Mais les dernières promotions en 2019 n’étaient pas complètes : 496 et 418 au lieu de 600 élèves. L’administration pénitentiaire admet une baisse du niveau. Emmanuel Baudin, du syndicat FO-Pénitentiaire, évoque des stagiaires ayant du mal à compter les détenus sur les coursives.

YouTube à la rescousse

Le niveau brevet est exigé, mais 65 % des nouveaux recrutés ont le bac, lui répond l’Enap. Ils arrivent en moyenne à 29 ans, cherchant surtout la sécurité de l’emploi, après avoir travaillé comme vigile ou comme militaire et policier contractuels. À l’Enap, tout le monde a en tête les publicités de l’armée. “C’est de l’escroquerie ! Ils vendent l’aventure, mais ces jeunes vont se retrouver Sentinelle, à patrouiller dans les rues”, s’emporte un surveillant.

On préfère penser au Youtubeur star Tibo Inshape, venu à l’Enap en septembre. Résultat : une vidéo de 20 minutes où il se glisse dans la peau d’un surveillant. “Trois millions de vues en 72 heures !”, raconte Philippe Claerhout, chef des actions événementielles à l’Enap. “Sur le site Devenirsurveillant, il y a eu 70 % de nouveaux visiteurs”.

Si l’impact sur les inscriptions au concours a été faible, “une graine est plantée”. “Un jour, ils se diront peut-être : pourquoi pas”, espère Philippe Claerhout.

Une bonne alternative

Avoir la vocation de surveillant, Gilles Verplancke, de l’unité de promotion des métiers pénitentiaires à Dijon, n’y croit pas. “Mais s’afficher comme une bonne alternative, oui”.

“Beaucoup entrent dans la pénitentiaire par hasard, puis apprennent à aimer ce métier. Car être surveillant, c’est faire du maintien de l’ordre mais aussi être médiateur, secouriste, psychologue”, vante-t-il. “Si on arrivait à mieux faire connaître le métier, on aurait plus de candidats”.

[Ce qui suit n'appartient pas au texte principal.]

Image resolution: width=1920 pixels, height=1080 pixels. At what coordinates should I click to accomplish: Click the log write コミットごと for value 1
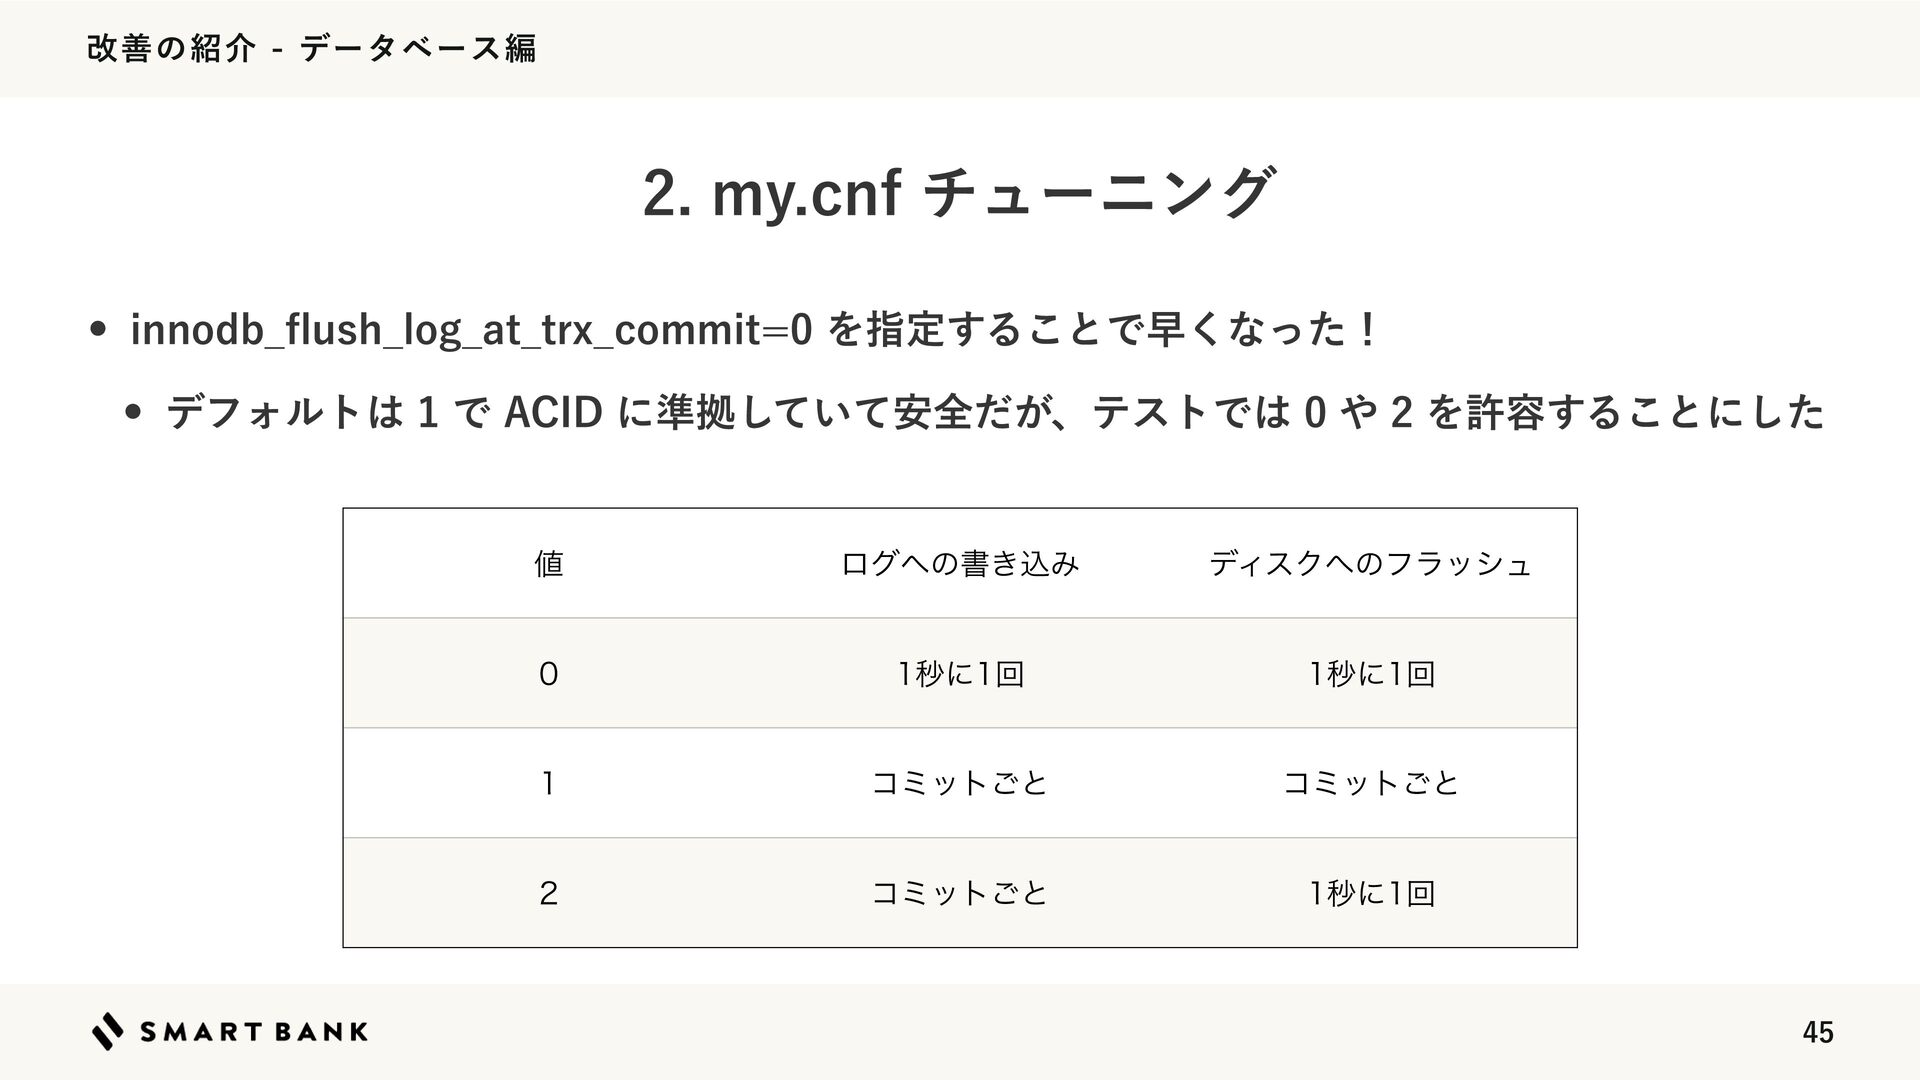tap(960, 783)
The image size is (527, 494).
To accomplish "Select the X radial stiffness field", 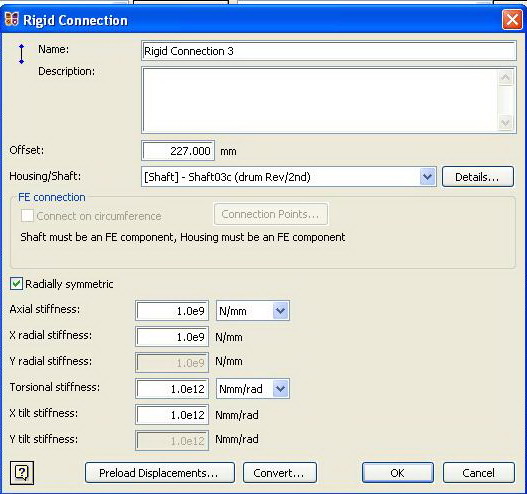I will pyautogui.click(x=172, y=337).
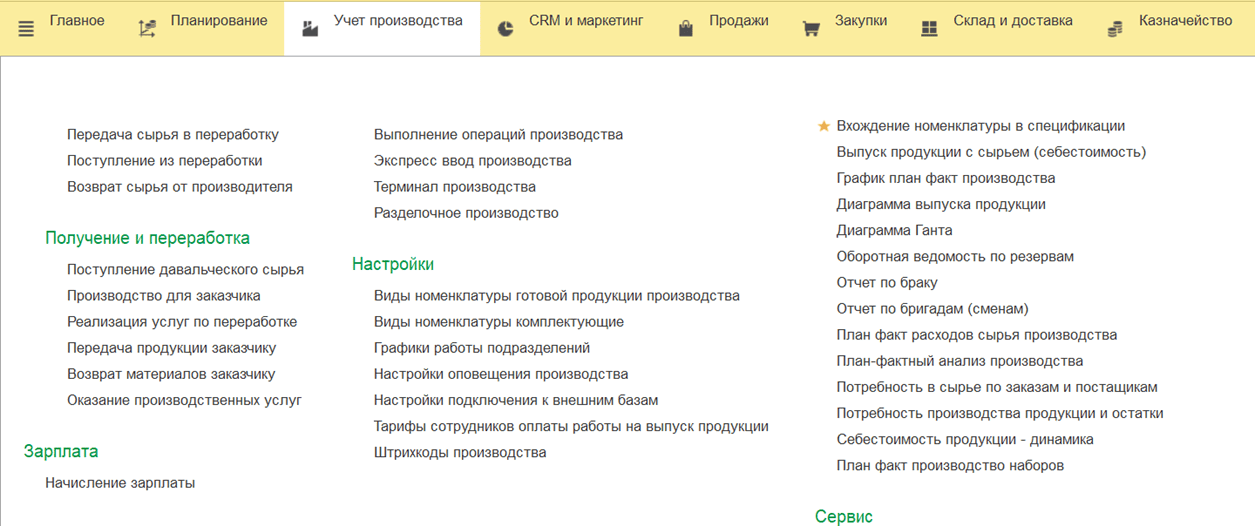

À l’Enap, on insiste aussi sur les perspectives de carrière. Hugues Belliard a démarré surveillant puis a passé des concours internes jusqu’à devenir directeur. On peut aussi rejoindre le renseignement pénitentiaire ou les Eris, ces équipes de sécurité qui interviennent en cas de tension dans un établissement. Ont-ils convaincu des lycéens ? Parmi eux, Arthur, 17 ans, n’en démord pas : *“Moi je veux être pompier. Mais si ça ne marche pas, alors ça ne me déplairait pas”.